History of discovery
Clusters of cells, different in appearance and morphological structure from the main tissue of the gland and located in small groups mainly in the tail of the pancreas, were first discovered in 1869 by the German pathologist Paul Langerhans (1849-1888).
In 1881, the outstanding Russian scientist, pathophysiologist K.P. Ulezko-Stroganova (1858-1943) carried out fundamental physiological and histological work on the study of the pancreas. The results were published in the journal “Doctor”, 1883, No. 21 - article “On the structure of the pancreas under conditions of its rest and activity.” In it, for the first time at that time, she expressed a hypothesis about the endocrine function of individual pancreatic formations.
Based on her work in 1889-1892. in Germany, O. Minkovsky and D. Mehring found that when the pancreas is removed, diabetes mellitus develops, which can be eliminated by transplanting part of a healthy pancreas under the skin of the operated animal.
Domestic scientist L.V. Sobolev (1876-1921) was one of the first, based on research work, to show the importance of the islets discovered by Langerhans and named after him in the production of a substance related to the occurrence of diabetes mellitus.
Subsequently, thanks to a large number of studies conducted by physiologists in Russia and other countries, new scientific data on the endocrine function of the pancreas were discovered. In 1990, the first transplantation of islets of Langerhans into humans was performed.

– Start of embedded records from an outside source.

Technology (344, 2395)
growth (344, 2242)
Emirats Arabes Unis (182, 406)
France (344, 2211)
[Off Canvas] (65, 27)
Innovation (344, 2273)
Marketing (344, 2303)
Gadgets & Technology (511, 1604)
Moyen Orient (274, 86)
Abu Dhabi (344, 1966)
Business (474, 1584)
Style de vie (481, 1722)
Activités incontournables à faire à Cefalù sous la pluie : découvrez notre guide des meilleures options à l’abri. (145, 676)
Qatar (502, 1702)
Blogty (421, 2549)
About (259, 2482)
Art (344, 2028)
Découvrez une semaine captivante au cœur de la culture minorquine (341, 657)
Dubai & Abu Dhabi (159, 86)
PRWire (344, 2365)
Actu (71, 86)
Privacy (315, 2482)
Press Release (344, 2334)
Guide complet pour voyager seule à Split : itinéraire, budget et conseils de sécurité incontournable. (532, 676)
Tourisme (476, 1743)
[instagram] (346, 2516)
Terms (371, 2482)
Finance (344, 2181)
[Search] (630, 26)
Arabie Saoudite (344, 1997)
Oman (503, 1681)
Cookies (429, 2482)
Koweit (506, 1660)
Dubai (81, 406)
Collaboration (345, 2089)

Prevention: how to preserve the islet apparatus?
Since the function of the islets of Langerhans of the pancreas is to produce substances important for humans, lifestyle modification is necessary to maintain the health of this part of the pancreas. Key points:
- giving up alcohol and smoking,
- eliminating junk food
- physical activity,
- minimizing acute stress and neuropsychic overload.

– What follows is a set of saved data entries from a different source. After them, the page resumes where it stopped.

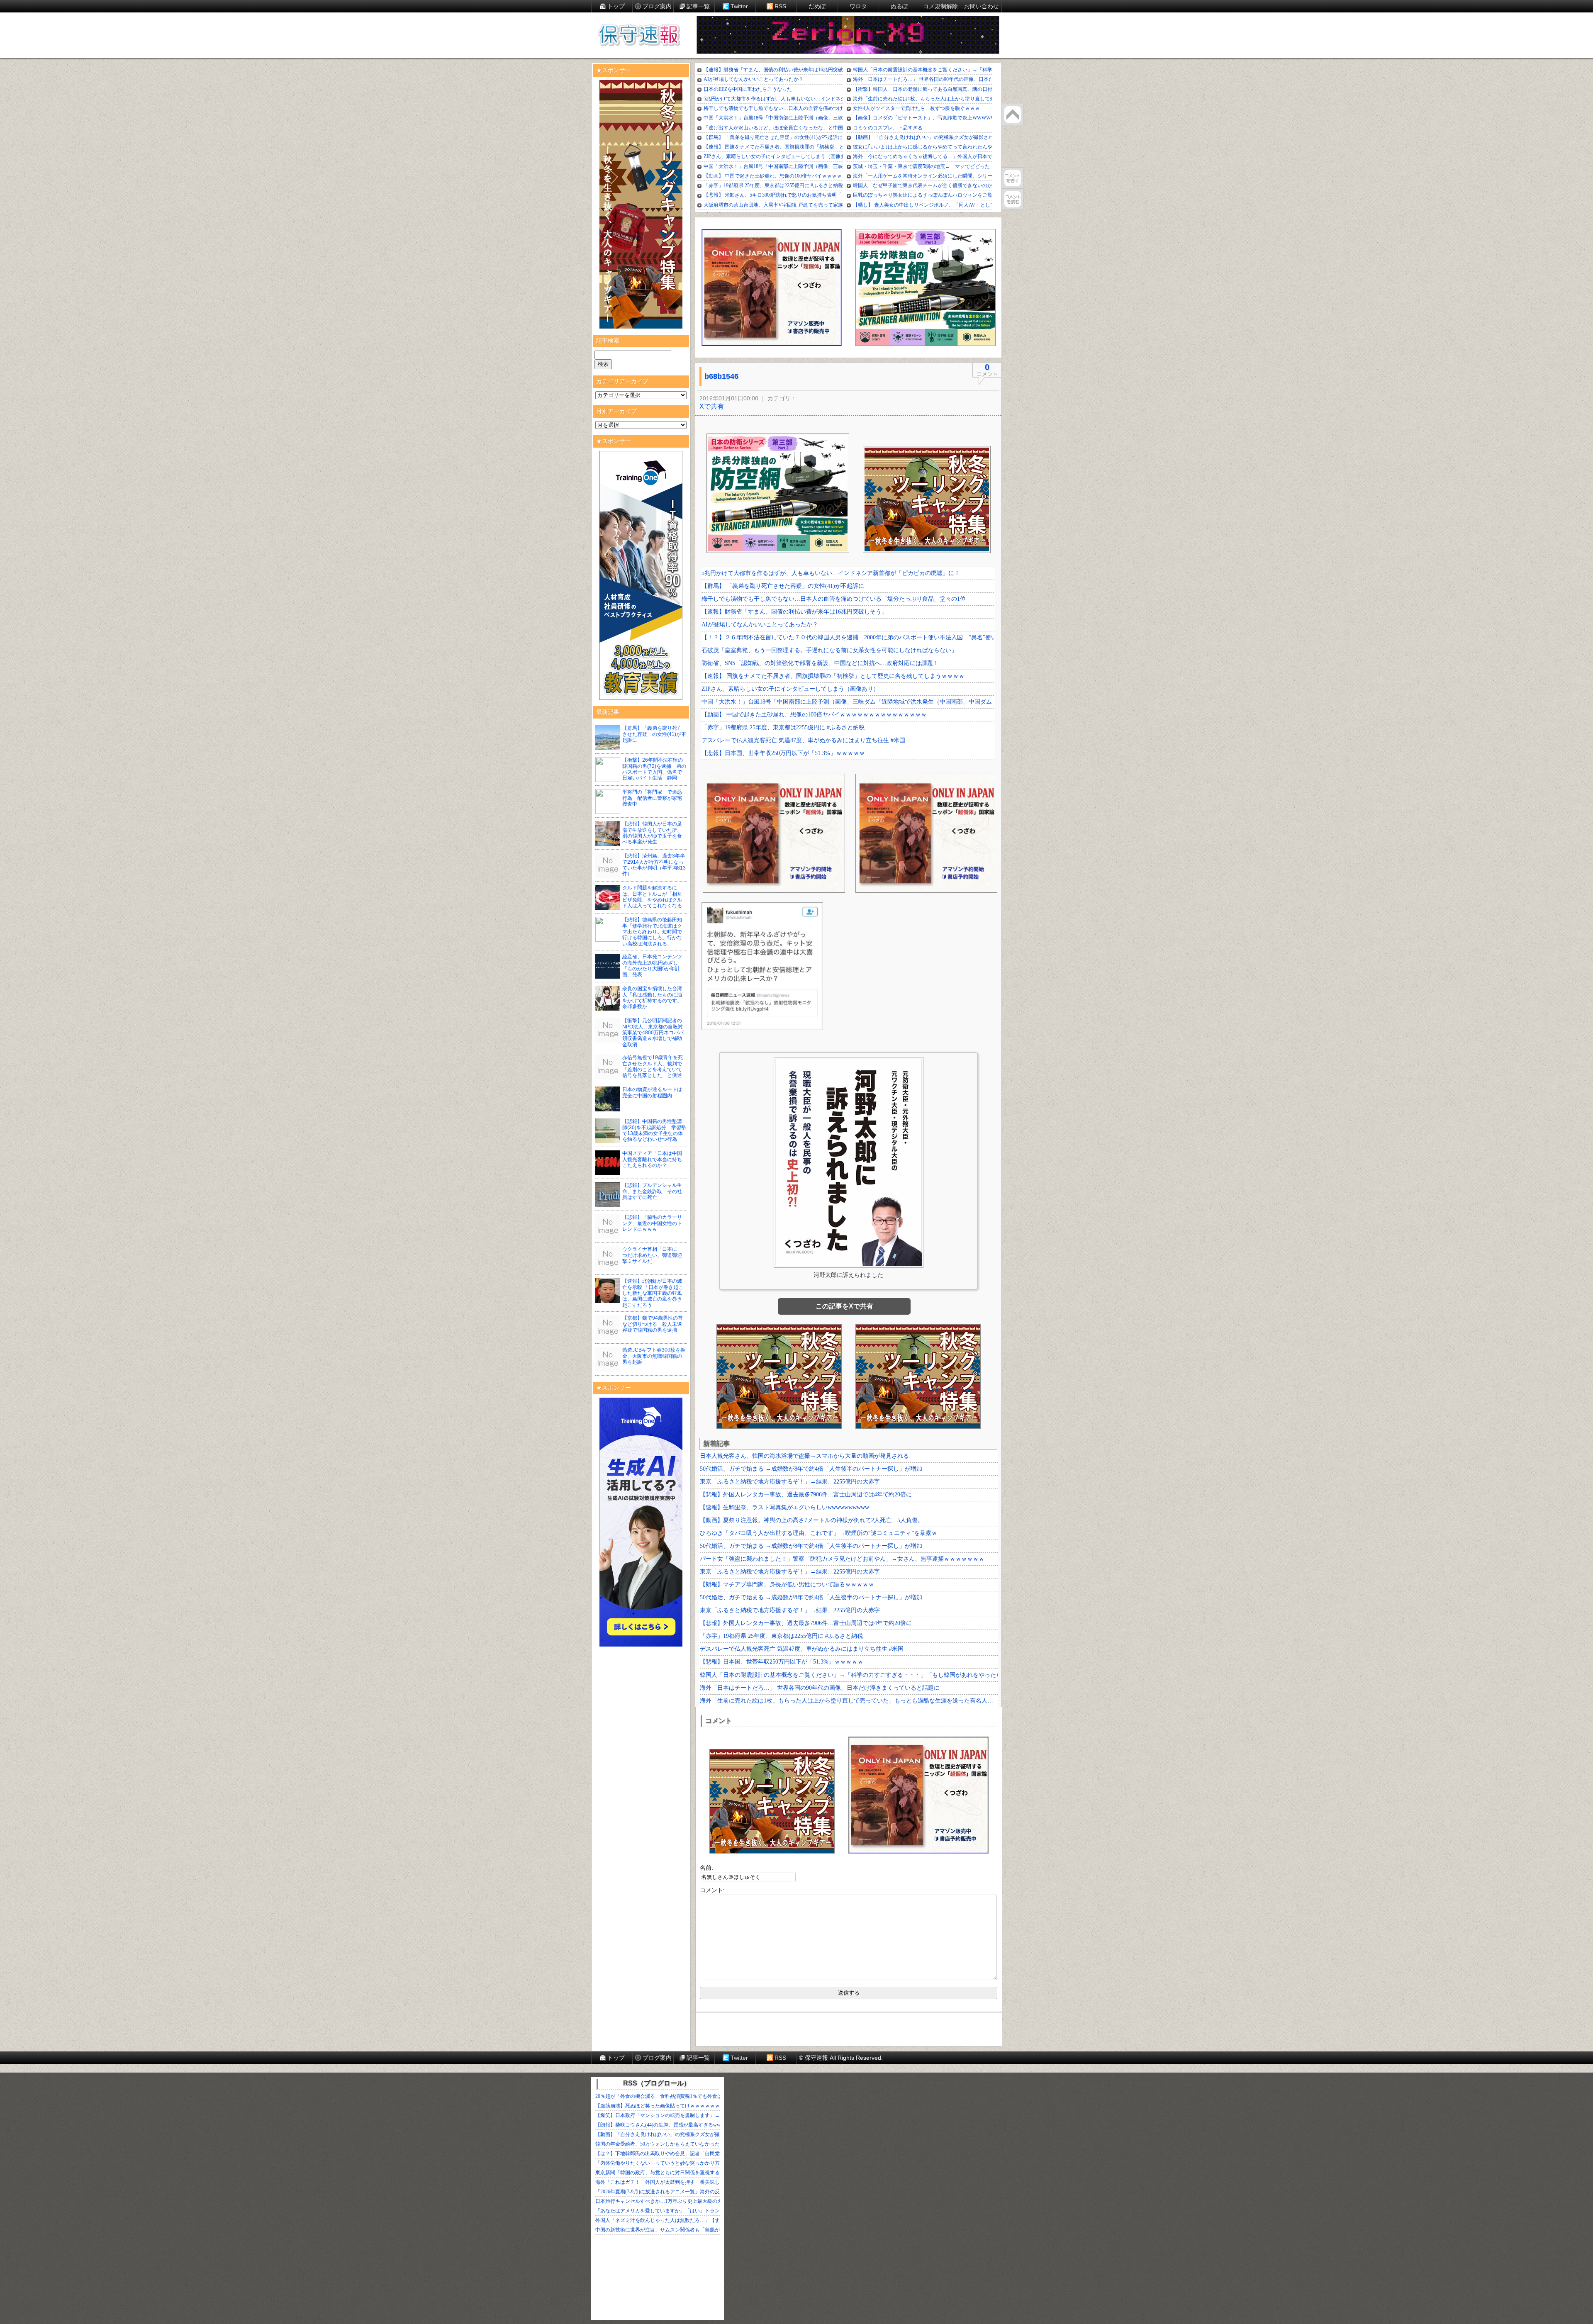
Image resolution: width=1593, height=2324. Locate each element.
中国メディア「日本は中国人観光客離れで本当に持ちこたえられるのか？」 (652, 1159)
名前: (706, 1867)
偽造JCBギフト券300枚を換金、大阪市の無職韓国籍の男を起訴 (653, 1356)
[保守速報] (639, 35)
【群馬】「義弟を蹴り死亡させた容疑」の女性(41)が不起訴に (654, 734)
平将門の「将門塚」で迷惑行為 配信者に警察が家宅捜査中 (652, 798)
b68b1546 (721, 376)
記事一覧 (698, 6)
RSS (780, 6)
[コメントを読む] (1012, 199)
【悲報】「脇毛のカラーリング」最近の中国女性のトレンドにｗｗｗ (652, 1223)
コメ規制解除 (940, 6)
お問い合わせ (981, 6)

Alcohol causes the greatest harm to the pancreas: it destroys pancreatic tissue and leads to pancreatic necrosis - the total death of all types of organ cells that cannot be restored.
Excessive consumption of fatty and fried foods leads to similar consequences, especially if this happens on an empty stomach and regularly. The load on the pancreas increases significantly, the number of enzymes that are necessary to digest large amounts of fat increases and depletes the organ. This leads to fibrosis and changes in the remaining cells of the gland.

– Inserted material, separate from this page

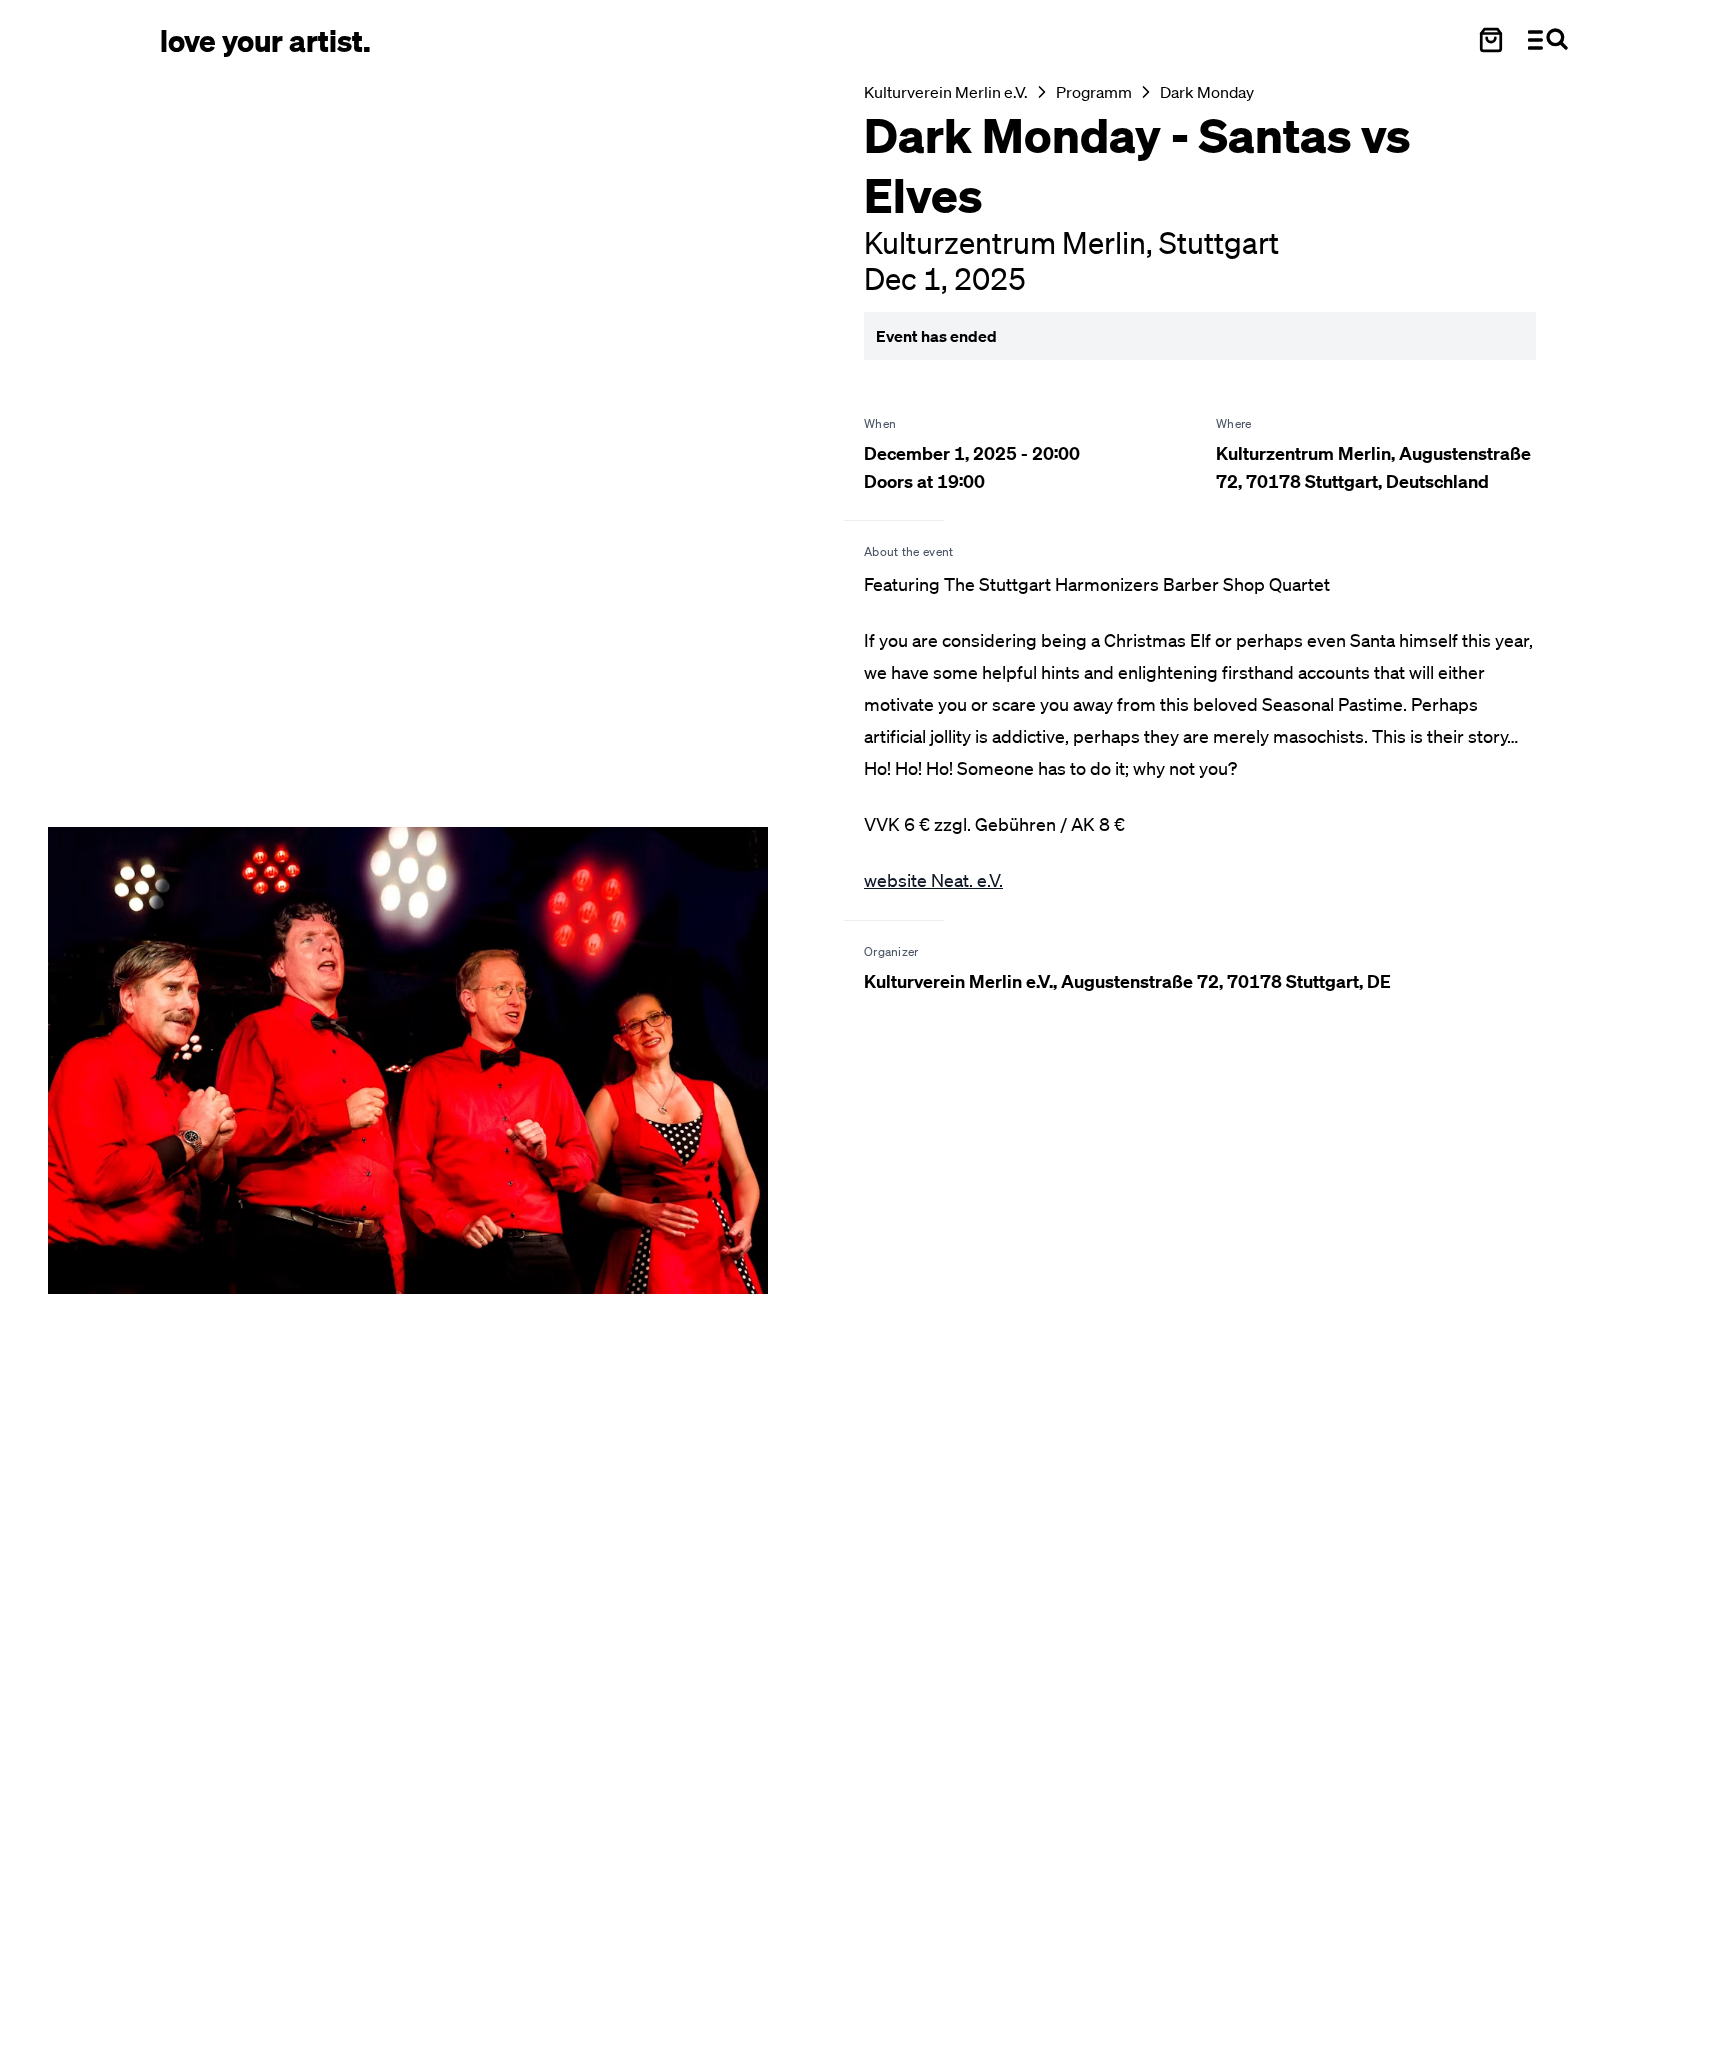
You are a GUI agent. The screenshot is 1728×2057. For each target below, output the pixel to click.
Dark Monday (1207, 92)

Therefore, at the slightest sign of digestive dysfunction, it is recommended to consult a gastroenterologist or therapist in order to timely correct changes and early prevent complications.
Cell types
This diagram demonstrates the structural differences between the rat (top) and human (bottom) pancreatic islets: pars ventralis pancreas (abdominal part) - left; pars dorsalis pancreas (dorsal part) - on the right. Different types of cells are colored differently: alpha cells - red, beta cells - blue, delta cells - purple, PP cells - green, epsilon cells - yellow. Rodent beta cells, unlike humans, are grouped into a characteristic insulin core.
Alpha cells
Main article: Alpha cell
- Alpha cells make up 15...20% of the islet cell pool and secrete glucagon (a natural insulin antagonist).
Beta cells
Main article: Beta cell
- Beta cells make up 65...80% of the pool of islet cells - they secrete insulin (with the help of receptor proteins, they carry glucose into the cells of the body, activate the synthesis of glycogen in the liver and muscles, and inhibit gluconeogenesis).
Delta cells
Main article: Delta cell
- Delta cells make up 3...10% of the islet cell pool - they secrete somatostatin (inhibits the secretion of many glands);
PP cells
Main article: PP cage
- PP cells make up 3...5% of the pool of islet cells - they secrete pancreatic polypeptide (suppresses the secretion of the pancreas and stimulates the secretion of gastric juice).
Epsilon cells
Main article: Epsilon cell
- Epsilon cells make up <1% of the islet cell pool and secrete ghrelin (“hunger hormone” - stimulates appetite).